STRANGE SOILS: MANGROVES AND OUTRIGHT TOXICITY
Around the shallower shores of the tropics and subtropics, in 114 countries and territories, are the forests known as mangroves – a word that is also applied to the individual trees and shrubs that live within them. The mangrove forest is typically low, but some trees within it sometimes grow to a height of 50 or 60 metres. The mangroves generally extend only a few kilometres inland and cover only 181,000 square kilometres worldwide, and yet are supremely important. Like any forest, they are habitats for a huge array of land creatures – insects, spiders, frogs, snakes, birds, squirrels, monkeys – plus a host of epiphytes; and they provide loca
l people with food, fuel, and timber for shelter. Like any forest, they lock up a significant amount of carbon and so help to protect the world’s climate (of which more later). Unlike most forests, they lack an understorey of specialist shade-loving plants: at ground level, there are just roots, water and mud. Unlike other forests, too, they serve as the breeding ground for a long inventory of marine creatures, including fish, crustaceans and molluscs, and around their roots are trails of marine algae. Thus the mangroves link the food webs of land and sea. For good measure (in a natural state) they filter the silt that may flow from the land and so they protect the beds of seagrass that generally lie further out, permanently submerged, and the coral reefs that often lie beyond the seagrass. They also protect the land from excessive seas – the tsunami that struck so devastatingly at the end of 2004 might well have been less devastating if some of the shores had retained more of their mangroves. If we take away the mangroves, then all the creatures that they are home to, and all the seagrass beds and reefs and coastal lands that they protect, are liable to disappear as well.

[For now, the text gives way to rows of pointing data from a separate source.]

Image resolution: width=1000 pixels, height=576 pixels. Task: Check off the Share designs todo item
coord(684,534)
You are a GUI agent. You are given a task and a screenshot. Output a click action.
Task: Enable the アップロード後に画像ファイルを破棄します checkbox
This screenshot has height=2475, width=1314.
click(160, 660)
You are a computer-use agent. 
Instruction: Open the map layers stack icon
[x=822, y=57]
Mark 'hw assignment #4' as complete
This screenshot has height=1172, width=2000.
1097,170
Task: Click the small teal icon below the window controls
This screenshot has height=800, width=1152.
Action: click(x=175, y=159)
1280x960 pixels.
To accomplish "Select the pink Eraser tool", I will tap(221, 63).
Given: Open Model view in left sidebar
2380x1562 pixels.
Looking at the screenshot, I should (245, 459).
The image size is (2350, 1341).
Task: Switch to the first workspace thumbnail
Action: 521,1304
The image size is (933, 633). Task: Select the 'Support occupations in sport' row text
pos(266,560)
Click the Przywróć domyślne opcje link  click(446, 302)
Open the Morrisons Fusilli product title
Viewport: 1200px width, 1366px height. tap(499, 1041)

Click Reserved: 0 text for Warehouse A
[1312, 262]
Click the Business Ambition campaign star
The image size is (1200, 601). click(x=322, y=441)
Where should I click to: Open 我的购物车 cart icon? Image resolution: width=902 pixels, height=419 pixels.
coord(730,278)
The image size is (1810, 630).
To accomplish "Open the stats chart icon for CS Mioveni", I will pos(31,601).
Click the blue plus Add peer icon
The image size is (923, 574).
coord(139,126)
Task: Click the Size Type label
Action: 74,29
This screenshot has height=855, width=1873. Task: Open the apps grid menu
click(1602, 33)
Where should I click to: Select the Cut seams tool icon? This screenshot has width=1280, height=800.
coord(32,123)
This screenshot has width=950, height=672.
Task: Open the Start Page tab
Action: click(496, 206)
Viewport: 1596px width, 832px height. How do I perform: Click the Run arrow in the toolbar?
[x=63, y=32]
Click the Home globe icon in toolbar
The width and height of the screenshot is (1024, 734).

Most plants, like most creatures of any kind, are killed by too much salt: but mangroves spend much of their time with their roots in pure seawater. This is sometimes diluted by rain, but at other times it evaporates to become as saturated with salt as water can be, until the salt begins to crystallize out; and for good measure, much of the tree roots are intermittently exposed as the tides rise and fall. In addition, the mud in which the trees are rooted is often shallow and is invariably starved of oxygen except for the top few millimetres – yet roots need oxygen. In temperate latitudes, willows, poplars and alders are among the trees that cope with waterlogged soils that may similarly be deprived of oxygen – but at least, in their cases, the water is fresh. Salt water raises a whole new raft of problems.